37.         I consider an important feature of the photographs to be that they were provided with the present application, made on 8 August 2022. As already noted, that application form specified the date of marriage as 21 January 2019. Providing photographs of a customary ceremony bearing a date of 31 December 2018 while writing the later registration date on the form supports the appellant's explanation that she thought the date of civil registration had to be entered on to the form. While this came after the previous refusal based on the marriage lasting less than three years, giving the appellant a motive to provide doctored or staged photographs of an earlier date, such self-serving sophistication would likely have extended to writing that earlier marriage date on the application form itself.
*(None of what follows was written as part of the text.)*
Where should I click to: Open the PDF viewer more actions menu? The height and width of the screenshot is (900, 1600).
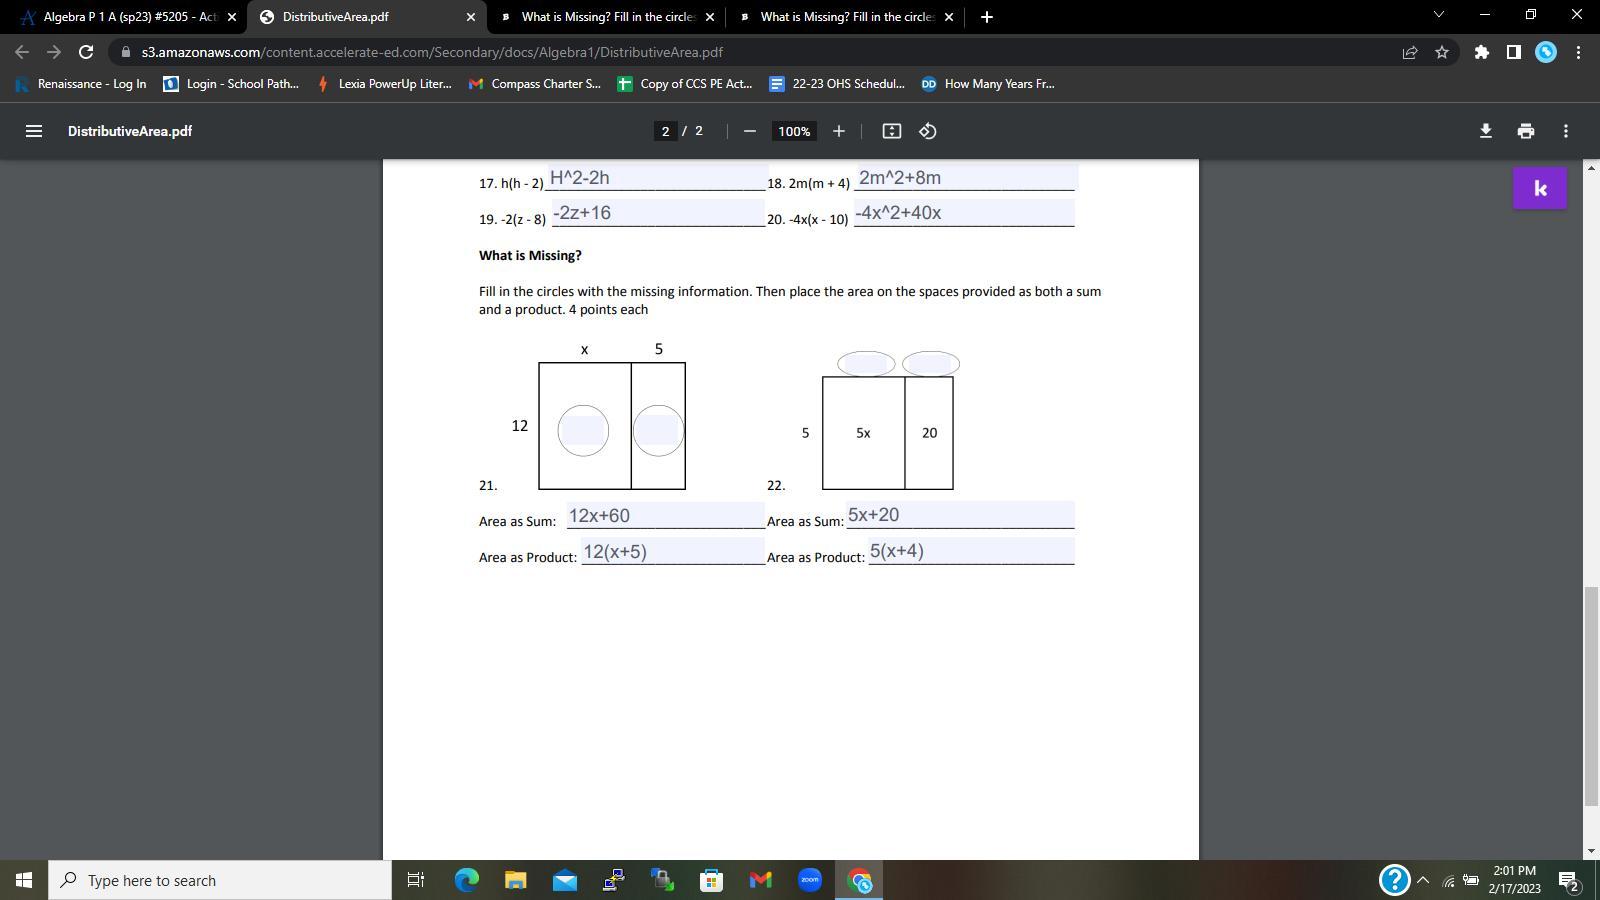(1565, 131)
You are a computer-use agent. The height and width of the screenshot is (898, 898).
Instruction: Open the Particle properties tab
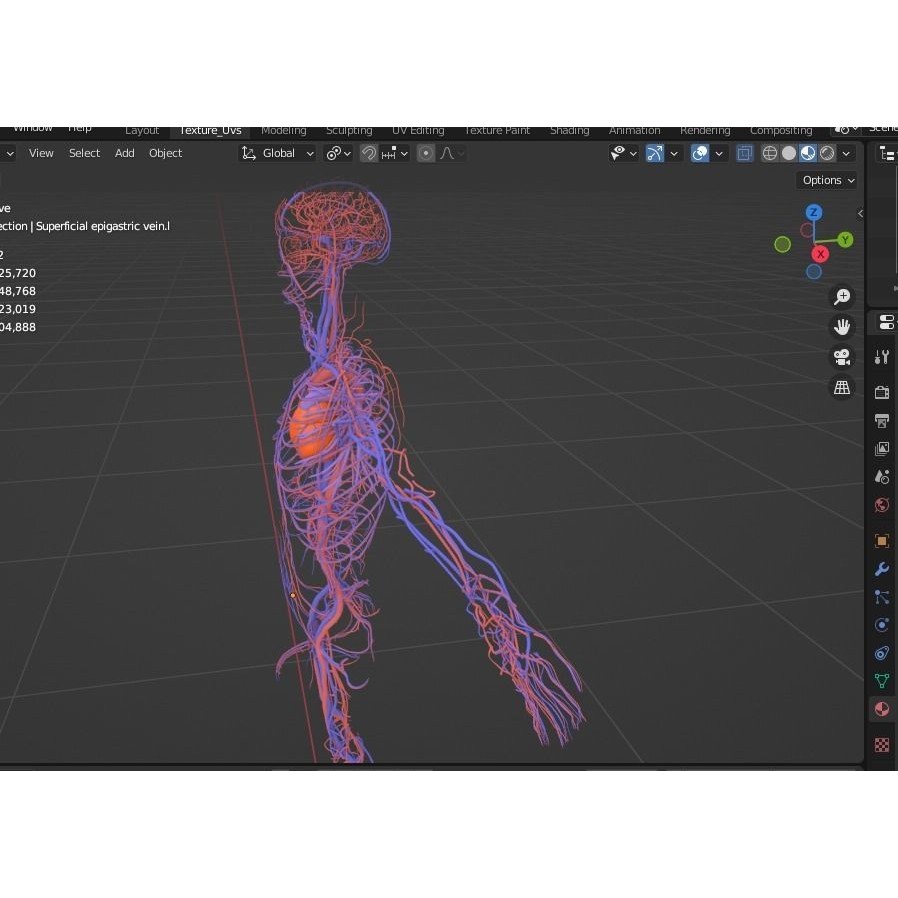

The mention of the earlier marriage date in the subsequent solicitors' letter is therefore the first time that the relevance of the date was raised, rather than the first time the date itself was put forward. This all provides further support for the appellant (and formerly her husband) being haphazard or ill-informed rather than deceptive.

38.         Taking stock so far, I consider the appellant's evidence to be cogent and consistent. The set of circumstances she describes is plausible and consistent with a reasonably detailed and complete set of documents. My chief concern is the nature of the marriage certificate. It is headed 'Certificate of Marriage', under which it states:

MARRIAGE celebrated in the KUMASI METROPOLITAN ASSEMBLY at KUMASI in Ghana

39.         The columns for the parties' details include 'When Married', under which there appears, in manuscript, '21ST JANUARY 2019 AT KUMASI'. It is difficult to read the certificate as confirming the registration of a prior customary marriage, as opposed to a formal marriage that took place on that date. This is also the date stated for the marriage on the decree of divorce. I agree that a certificate of registration of a customary marriage would be likely to say as much on its fact, given the specific statutory provision for such registration under Ghanaian law. When this was put to the appellant, she was unable to offer any explanation other than Mr Sualihu had arranged everything.

40.         Considering the evidence overall, and reminding myself that the burden of proof is on the appellant, I find it to be more likely than not that a customary marriage did take place on 31 December 2018 as claimed by the appellant, and that it was a valid marriage under Ghanaian law. The evidence has remained consistent and convincing before me, in the face of comprehensive cross-examination. It is supported by the other evidence available. The appellant has discharged the burden of proof. The inconsistency concerning the wording on the certificate is of some concern, but does not carry sufficient adverse weight in my assessment to tip the balance the other way.

41.         I therefore find that the appellant's marriage lasted at least three years and that the corresponding requirement of the residence scheme immigration rules is satisfied. The decision to refuse the application is therefore not in accordance with those rules and the ground of appeal is established.

Notice of Decision

 

(i)                  The decision of the First-tier Tribunal dated 6 October 2023 involved the making of an error on a point of law, and is set aside.

 

(ii)               The Upper Tribunal re-makes the decision by allowing the appellant's appeal.

 

 

J Neville

 

Judge of the Upper Tribunal

Immigration and Asylum Chamber

 

31 December 2024

 

----------------------

 

Amended on 13 February 2025 to correct typographical errors, pursuant to rule 42.